◆ **Objective**:
Please output the lines as a Markdown table with the columns Row and Line, leaving out blank lines. Begin at the line that contains "Task: Play серия 1.avi full version" and stop after the last line.

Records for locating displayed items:
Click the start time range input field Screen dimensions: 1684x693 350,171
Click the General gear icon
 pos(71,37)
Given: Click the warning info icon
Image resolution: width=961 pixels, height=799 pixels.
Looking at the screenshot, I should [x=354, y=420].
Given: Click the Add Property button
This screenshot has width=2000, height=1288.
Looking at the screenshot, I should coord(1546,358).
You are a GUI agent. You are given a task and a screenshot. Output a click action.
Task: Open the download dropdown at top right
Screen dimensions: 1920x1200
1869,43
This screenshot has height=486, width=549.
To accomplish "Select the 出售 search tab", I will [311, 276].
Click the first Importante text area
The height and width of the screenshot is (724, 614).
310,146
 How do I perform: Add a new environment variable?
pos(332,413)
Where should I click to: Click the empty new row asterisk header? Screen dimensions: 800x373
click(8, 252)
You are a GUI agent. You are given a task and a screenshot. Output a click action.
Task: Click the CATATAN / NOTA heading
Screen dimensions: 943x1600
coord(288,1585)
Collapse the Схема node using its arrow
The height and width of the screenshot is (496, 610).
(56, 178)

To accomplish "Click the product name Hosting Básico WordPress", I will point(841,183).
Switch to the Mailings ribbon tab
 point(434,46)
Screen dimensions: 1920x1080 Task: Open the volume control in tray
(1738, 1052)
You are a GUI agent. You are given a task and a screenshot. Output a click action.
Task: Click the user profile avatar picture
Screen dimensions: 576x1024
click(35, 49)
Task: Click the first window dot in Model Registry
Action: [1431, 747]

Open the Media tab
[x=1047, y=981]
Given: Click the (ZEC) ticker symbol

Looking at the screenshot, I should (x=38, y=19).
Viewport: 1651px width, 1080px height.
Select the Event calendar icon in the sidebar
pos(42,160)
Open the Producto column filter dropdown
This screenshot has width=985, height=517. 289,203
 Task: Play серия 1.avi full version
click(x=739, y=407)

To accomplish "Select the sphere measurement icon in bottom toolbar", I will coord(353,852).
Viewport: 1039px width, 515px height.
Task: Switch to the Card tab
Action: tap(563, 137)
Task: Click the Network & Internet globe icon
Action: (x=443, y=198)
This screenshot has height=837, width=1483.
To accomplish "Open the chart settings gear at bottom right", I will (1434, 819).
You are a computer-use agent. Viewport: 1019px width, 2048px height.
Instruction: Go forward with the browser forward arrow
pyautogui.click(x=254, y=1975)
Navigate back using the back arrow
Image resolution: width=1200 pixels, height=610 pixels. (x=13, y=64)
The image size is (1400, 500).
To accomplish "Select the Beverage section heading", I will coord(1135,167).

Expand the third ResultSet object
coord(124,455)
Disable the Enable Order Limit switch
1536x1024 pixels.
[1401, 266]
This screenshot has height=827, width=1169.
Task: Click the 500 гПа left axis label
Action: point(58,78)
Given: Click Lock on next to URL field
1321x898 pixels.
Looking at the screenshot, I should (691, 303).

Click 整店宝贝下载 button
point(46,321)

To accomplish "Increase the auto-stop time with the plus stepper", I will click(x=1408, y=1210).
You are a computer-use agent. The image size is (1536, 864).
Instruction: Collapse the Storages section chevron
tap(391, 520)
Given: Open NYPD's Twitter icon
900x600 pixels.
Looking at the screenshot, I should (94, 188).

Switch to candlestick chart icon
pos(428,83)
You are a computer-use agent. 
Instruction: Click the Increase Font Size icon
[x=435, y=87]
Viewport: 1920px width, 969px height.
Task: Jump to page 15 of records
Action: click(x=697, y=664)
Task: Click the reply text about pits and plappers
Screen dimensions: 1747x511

◆ **Answer to this task**:
| Row | Line |
|---|---|
| 1 |  Task: Play серия 1.avi full version |
| 2 | click(x=739, y=407) |
| 3 | To accomplish "Select the sphere measurement icon in bottom toolbar", I will coord(353,852). |
| 4 | Viewport: 1039px width, 515px height. |
| 5 | Task: Switch to the Card tab |
| 6 | Action: tap(563, 137) |
| 7 | Task: Click the Network & Internet globe icon |
| 8 | Action: (x=443, y=198) |
| 9 | This screenshot has height=837, width=1483. |
| 10 | To accomplish "Open the chart settings gear at bottom right", I will (1434, 819). |
| 11 | You are a computer-use agent. Viewport: 1019px width, 2048px height. |
| 12 | Instruction: Go forward with the browser forward arrow |
| 13 | pyautogui.click(x=254, y=1975) |
| 14 | Navigate back using the back arrow |
| 15 | Image resolution: width=1200 pixels, height=610 pixels. (x=13, y=64) |
| 16 | The image size is (1400, 500). |
| 17 | To accomplish "Select the Beverage section heading", I will coord(1135,167). |
| 18 | Expand the third ResultSet object |
| 19 | coord(124,455) |
| 20 | Disable the Enable Order Limit switch |
| 21 | 1536x1024 pixels. |
| 22 | [1401, 266] |
| 23 | This screenshot has height=827, width=1169. |
| 24 | Task: Click the 500 гПа left axis label |
| 25 | Action: point(58,78) |
| 26 | Given: Click Lock on next to URL field |
| 27 | 1321x898 pixels. |
| 28 | Looking at the screenshot, I should (691, 303). |
| 29 | Click 整店宝贝下载 button |
| 30 | point(46,321) |
| 31 | To accomplish "Increase the auto-stop time with the plus stepper", I will click(x=1408, y=1210). |
| 32 | You are a computer-use agent. The image size is (1536, 864). |
| 33 | Instruction: Collapse the Storages section chevron |
| 34 | tap(391, 520) |
| 35 | Given: Open NYPD's Twitter icon |
| 36 | 900x600 pixels. |
| 37 | Looking at the screenshot, I should (94, 188). |
| 38 | Switch to candlestick chart icon |
| 39 | pos(428,83) |
| 40 | You are a computer-use agent.  |
| 41 | Instruction: Click the Increase Font Size icon |
| 42 | [x=435, y=87] |
| 43 | Viewport: 1920px width, 969px height. |
| 44 | Task: Jump to page 15 of records |
| 45 | Action: click(x=697, y=664) |
| 46 | Task: Click the reply text about pits and plappers |
| 47 | Screen dimensions: 1747x511 |